Given records:
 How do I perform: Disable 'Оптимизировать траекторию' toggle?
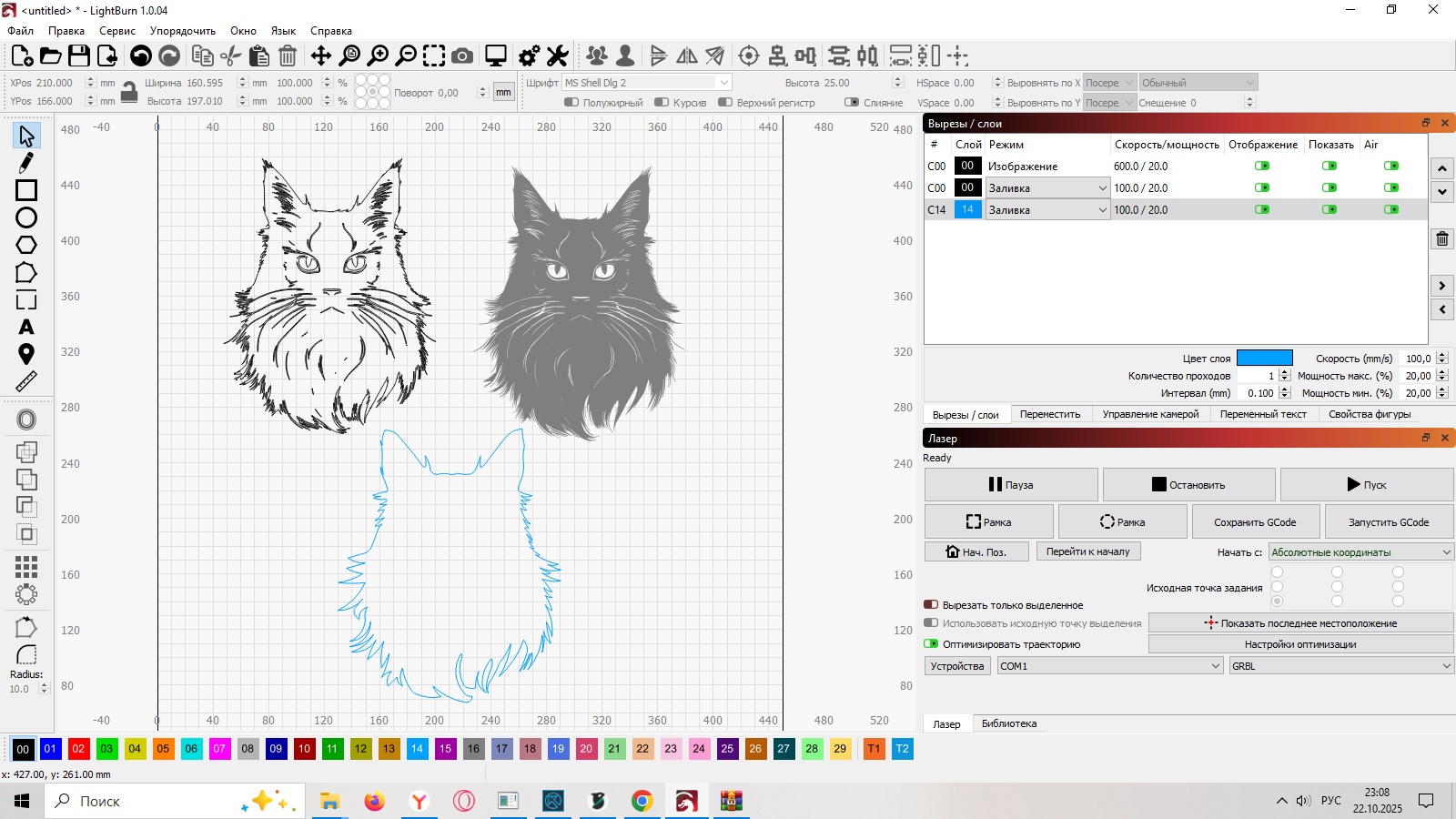click(931, 644)
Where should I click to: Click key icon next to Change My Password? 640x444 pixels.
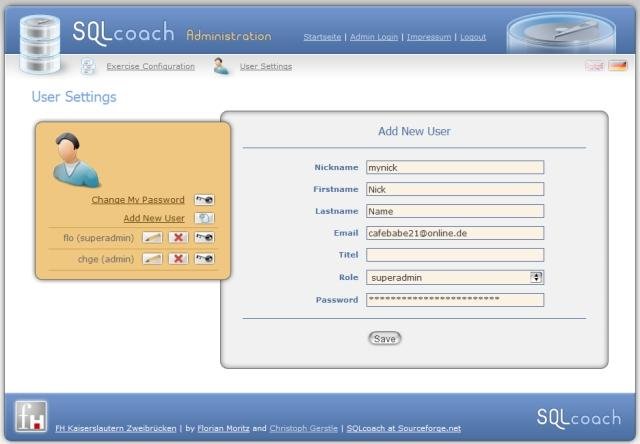(x=204, y=200)
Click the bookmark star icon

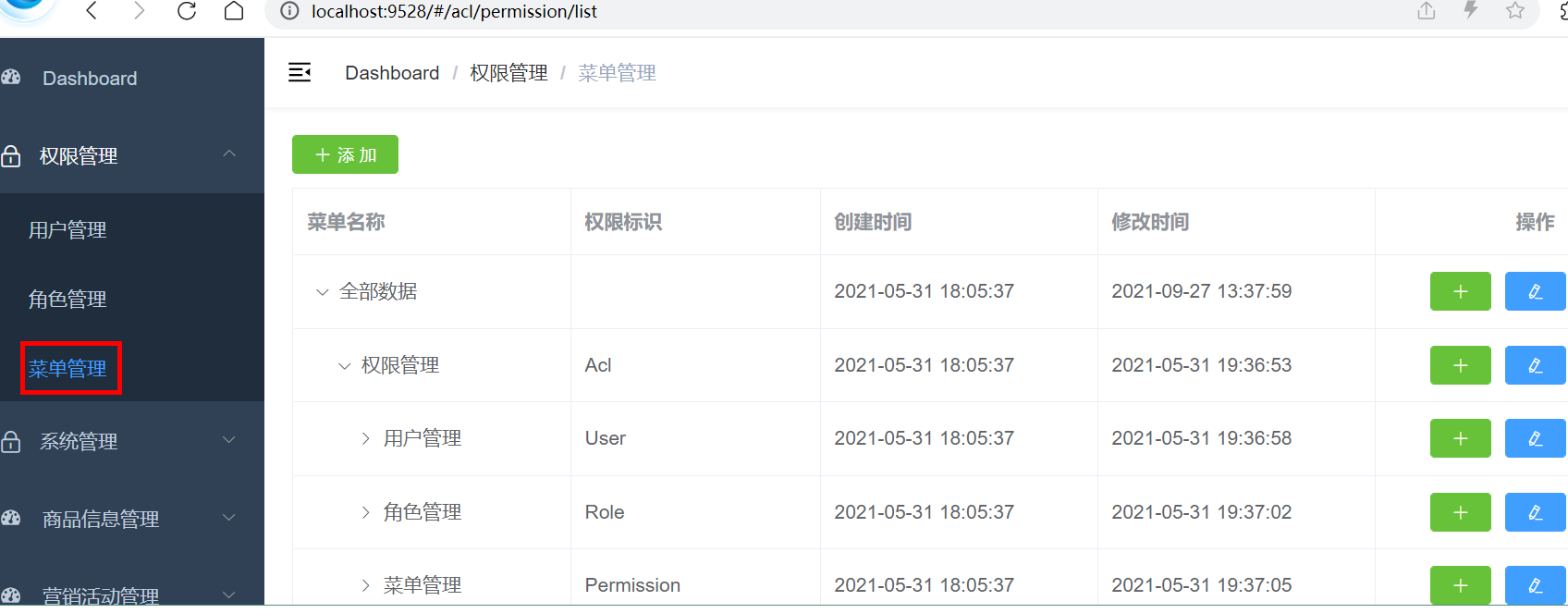click(1514, 11)
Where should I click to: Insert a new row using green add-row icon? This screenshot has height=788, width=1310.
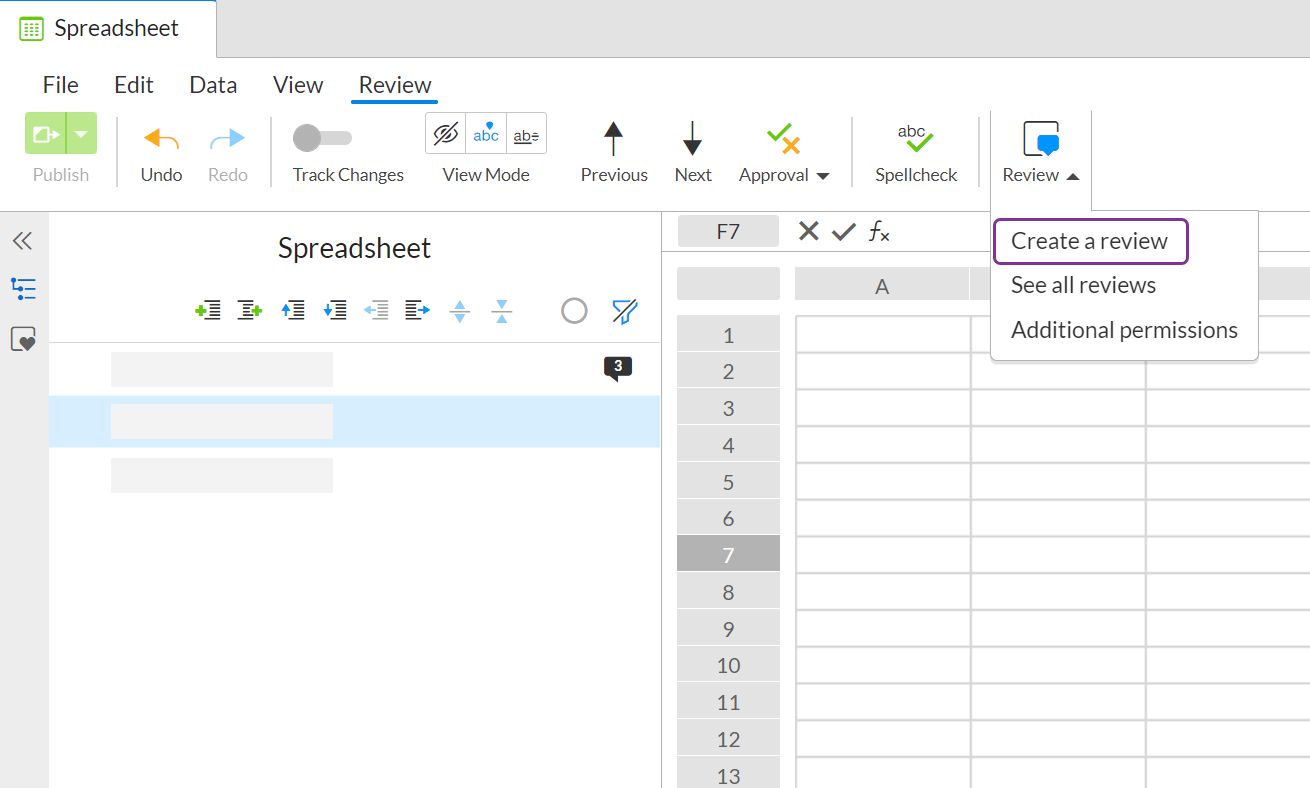click(x=208, y=310)
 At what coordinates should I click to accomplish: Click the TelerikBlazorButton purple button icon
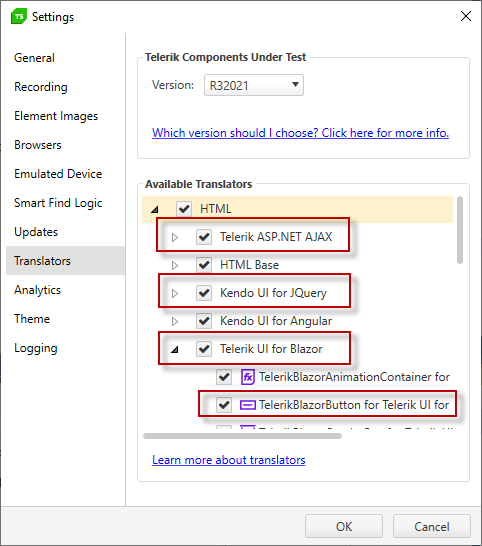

What this task involves: Rewrite all the records above with every "icon" changed to "symbol" and nothing else altered. Leave the pictures out.

Result:
 How do I perform: Disable 'Оптимизировать траекторию' toggle?
click(931, 644)
Where should I click to: Click key symbol next to Change My Password? 640x444 pixels.
(x=204, y=200)
Click the bookmark star symbol

click(1514, 11)
Where should I click to: Insert a new row using green add-row symbol? This screenshot has height=788, width=1310.
click(x=208, y=310)
 At what coordinates should I click to accomplish: Click the TelerikBlazorButton purple button symbol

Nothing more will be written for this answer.